THE PROBLEM:
Nothing but the lines from the one containing "You are a computer-use" to the end of the data should be copied, exactly, and the pictures stay out.

DATA FOR REVIEW:
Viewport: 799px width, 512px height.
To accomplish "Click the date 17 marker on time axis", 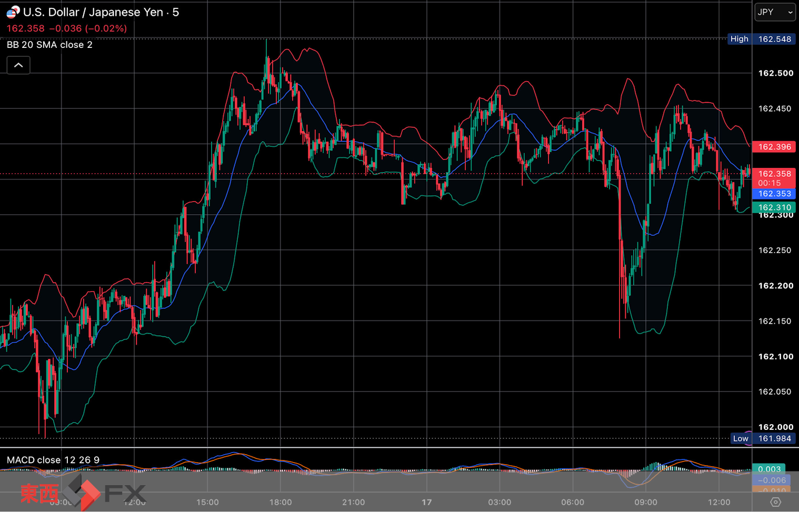I will click(426, 502).

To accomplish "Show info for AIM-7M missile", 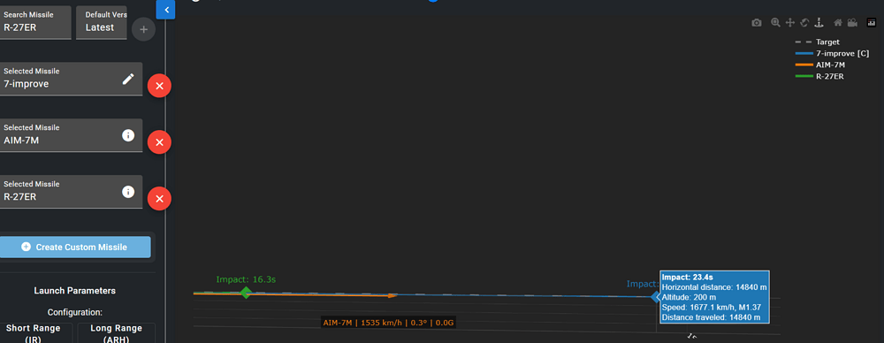I will point(128,135).

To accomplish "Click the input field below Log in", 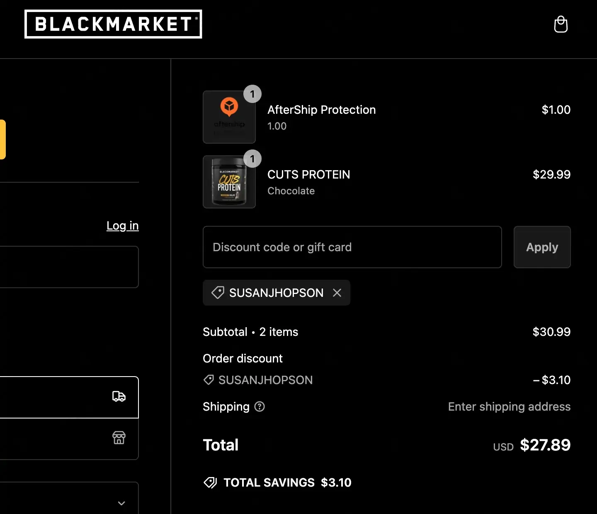I will pyautogui.click(x=69, y=267).
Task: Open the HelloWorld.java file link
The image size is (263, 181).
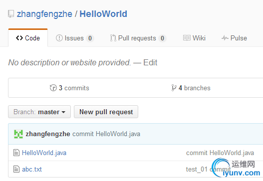Action: 44,153
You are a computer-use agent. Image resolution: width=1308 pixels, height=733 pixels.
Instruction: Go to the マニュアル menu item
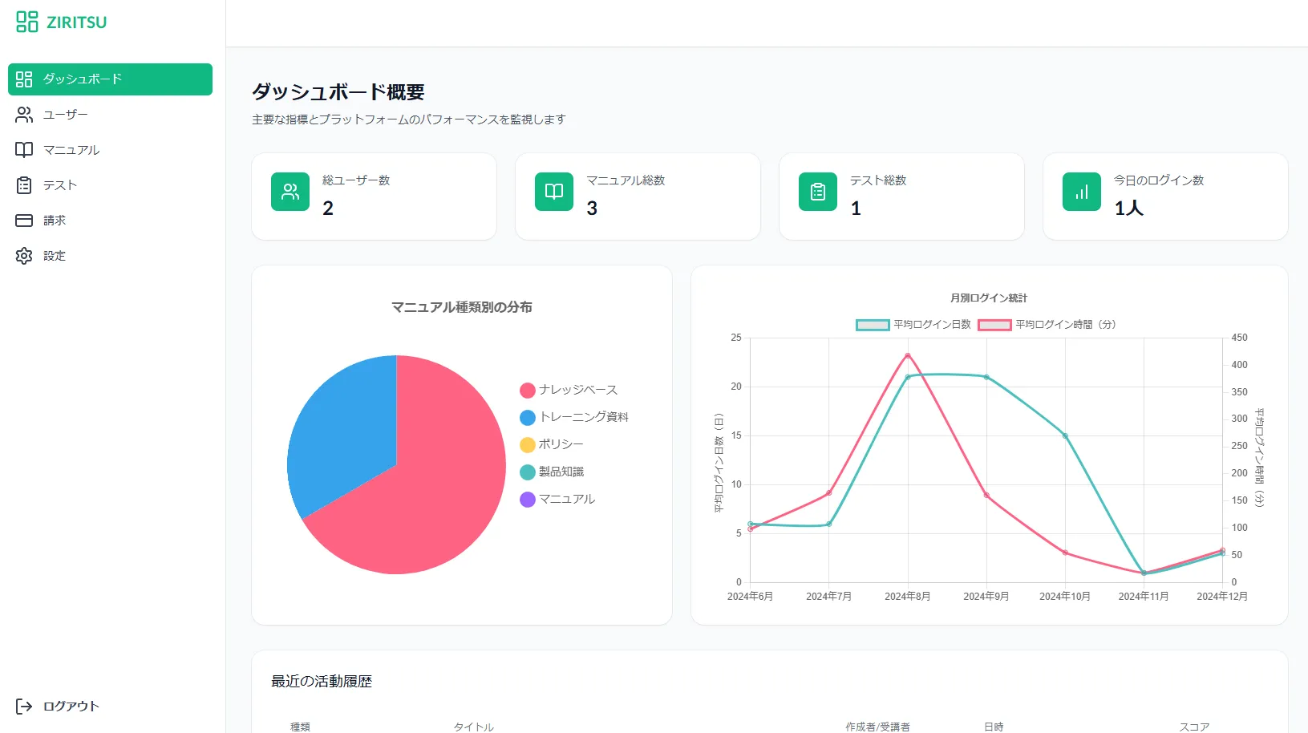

RESULT FOR THIS EXERCISE:
You are a computer-use agent. Image resolution: width=1308 pixels, height=733 pixels.
Instruction: Go to the マニュアル menu item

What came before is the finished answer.